The Billionaire’s Christmas Baby

By: Victoria James

Prologue



Hannah hated Thursday nights.

All she felt like doing after counseling a group of single, unemployed mothers was changing into her penguin flannel pajamas, and having two glasses of wine and a large bag of fat and calorie-laden potato chips while watching mind-numbing television.
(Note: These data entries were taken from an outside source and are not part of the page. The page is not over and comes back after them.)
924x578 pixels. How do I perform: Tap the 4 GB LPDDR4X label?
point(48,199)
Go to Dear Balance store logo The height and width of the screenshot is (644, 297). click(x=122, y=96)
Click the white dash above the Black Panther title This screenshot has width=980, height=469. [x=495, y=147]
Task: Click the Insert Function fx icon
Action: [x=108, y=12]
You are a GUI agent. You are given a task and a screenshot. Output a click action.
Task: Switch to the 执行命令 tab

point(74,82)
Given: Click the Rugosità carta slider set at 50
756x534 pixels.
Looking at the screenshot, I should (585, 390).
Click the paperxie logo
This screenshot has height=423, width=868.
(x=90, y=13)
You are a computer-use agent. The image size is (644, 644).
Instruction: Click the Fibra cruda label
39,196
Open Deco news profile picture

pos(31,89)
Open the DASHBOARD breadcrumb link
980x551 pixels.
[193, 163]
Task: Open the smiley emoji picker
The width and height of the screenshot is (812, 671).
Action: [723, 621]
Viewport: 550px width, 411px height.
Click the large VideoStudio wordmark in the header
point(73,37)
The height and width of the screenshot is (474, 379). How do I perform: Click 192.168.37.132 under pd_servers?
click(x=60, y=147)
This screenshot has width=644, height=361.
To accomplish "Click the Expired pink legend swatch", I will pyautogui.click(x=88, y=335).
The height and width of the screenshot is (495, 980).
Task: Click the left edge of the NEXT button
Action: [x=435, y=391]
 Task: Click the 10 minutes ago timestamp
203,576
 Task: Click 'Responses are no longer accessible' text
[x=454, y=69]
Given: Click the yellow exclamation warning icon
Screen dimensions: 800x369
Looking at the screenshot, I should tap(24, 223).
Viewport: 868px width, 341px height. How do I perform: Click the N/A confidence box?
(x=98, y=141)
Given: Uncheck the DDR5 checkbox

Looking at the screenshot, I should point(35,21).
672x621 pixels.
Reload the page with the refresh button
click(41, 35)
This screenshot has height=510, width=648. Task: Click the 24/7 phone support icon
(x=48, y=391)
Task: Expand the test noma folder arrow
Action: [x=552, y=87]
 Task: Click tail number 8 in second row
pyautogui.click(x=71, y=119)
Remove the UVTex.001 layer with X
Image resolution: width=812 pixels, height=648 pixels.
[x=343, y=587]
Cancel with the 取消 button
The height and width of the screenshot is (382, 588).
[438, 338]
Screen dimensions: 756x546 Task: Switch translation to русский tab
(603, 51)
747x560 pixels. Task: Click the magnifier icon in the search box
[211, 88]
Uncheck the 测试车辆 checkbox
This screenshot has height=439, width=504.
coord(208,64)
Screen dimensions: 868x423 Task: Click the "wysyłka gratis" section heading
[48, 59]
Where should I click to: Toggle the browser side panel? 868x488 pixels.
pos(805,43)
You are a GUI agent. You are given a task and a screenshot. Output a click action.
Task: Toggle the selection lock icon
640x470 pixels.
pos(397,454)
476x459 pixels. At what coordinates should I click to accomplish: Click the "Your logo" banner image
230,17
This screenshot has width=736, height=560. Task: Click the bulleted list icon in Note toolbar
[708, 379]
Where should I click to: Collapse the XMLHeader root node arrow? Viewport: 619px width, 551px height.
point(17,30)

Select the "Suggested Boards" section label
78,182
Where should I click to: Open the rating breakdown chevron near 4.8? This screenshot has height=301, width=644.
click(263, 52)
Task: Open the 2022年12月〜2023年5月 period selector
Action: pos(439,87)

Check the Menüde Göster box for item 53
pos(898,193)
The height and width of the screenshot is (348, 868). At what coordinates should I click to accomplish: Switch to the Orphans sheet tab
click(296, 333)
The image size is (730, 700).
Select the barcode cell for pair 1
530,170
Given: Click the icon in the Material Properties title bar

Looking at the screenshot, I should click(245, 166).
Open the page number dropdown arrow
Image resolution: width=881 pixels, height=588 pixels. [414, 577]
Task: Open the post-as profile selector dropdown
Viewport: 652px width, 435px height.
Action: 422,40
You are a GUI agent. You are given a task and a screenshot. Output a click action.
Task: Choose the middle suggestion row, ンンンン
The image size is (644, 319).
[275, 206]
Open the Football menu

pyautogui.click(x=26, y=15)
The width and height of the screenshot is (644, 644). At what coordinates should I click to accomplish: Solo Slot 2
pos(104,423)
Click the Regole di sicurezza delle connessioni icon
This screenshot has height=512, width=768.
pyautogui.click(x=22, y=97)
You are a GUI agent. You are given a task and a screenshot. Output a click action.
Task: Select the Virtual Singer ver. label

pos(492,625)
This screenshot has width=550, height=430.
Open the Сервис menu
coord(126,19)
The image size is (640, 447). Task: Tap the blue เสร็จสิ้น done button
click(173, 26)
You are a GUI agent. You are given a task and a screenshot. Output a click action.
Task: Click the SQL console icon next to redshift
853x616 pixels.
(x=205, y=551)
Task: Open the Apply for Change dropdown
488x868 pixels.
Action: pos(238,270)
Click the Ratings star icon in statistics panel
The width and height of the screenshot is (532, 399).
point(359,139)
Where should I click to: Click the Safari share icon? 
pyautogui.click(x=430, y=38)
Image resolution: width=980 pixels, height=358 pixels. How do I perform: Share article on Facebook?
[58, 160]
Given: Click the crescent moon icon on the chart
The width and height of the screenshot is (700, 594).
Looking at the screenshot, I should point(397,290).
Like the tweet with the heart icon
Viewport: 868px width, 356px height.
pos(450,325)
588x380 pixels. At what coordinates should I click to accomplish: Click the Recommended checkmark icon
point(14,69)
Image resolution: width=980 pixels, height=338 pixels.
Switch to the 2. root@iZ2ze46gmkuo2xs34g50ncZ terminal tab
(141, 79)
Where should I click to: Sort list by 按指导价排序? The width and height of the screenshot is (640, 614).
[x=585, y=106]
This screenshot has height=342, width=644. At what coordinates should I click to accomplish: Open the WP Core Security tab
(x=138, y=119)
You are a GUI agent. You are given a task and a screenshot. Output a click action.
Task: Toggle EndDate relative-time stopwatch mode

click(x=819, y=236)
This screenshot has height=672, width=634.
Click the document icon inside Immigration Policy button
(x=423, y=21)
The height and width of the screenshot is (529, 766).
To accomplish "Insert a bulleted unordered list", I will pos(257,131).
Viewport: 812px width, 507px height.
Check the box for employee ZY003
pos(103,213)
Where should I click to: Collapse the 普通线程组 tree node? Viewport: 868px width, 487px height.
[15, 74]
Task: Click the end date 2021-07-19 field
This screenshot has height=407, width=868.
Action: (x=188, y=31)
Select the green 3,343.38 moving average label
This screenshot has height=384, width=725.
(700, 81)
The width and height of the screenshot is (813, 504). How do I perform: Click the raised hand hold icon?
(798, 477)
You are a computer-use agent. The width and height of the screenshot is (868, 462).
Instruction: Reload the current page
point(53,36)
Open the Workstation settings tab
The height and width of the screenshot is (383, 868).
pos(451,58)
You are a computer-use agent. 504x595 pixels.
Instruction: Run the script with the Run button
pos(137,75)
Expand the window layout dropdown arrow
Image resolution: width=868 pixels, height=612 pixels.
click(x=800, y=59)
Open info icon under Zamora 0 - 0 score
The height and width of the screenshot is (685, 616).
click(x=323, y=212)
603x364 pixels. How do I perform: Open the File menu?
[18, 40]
Luckily for her waistline she had nixed that habit after the first two months of the workshop when she spotted an emerging muffin top over her favorite jeans. Now she only allowed herself the indulgence once a month. And she had switched to half-the-fat organic chips. There was no point in killing herself one chip at a time just because she couldn’t save the world and every child who ended up in foster care—or so she kept telling herself. Nights like this tested that theory.

Hannah jiggled the key until she heard the lock click shut on the ancient church door. She swung her bag over her shoulder and tread down the shallow stairs two at a time, her mind preoccupied by the woman who hadn’t attended the meeting tonight, Louise. Her pace faltered on the last step and she paused despite the chilly wind. Something felt off. She slipped her BlackBerry out of her pocket and glanced down at the display. No messages. She bit her lower lip while she stared at the lit screen; she had expected a phone call from Louise. Maybe she’d stop by her apartment on her way home.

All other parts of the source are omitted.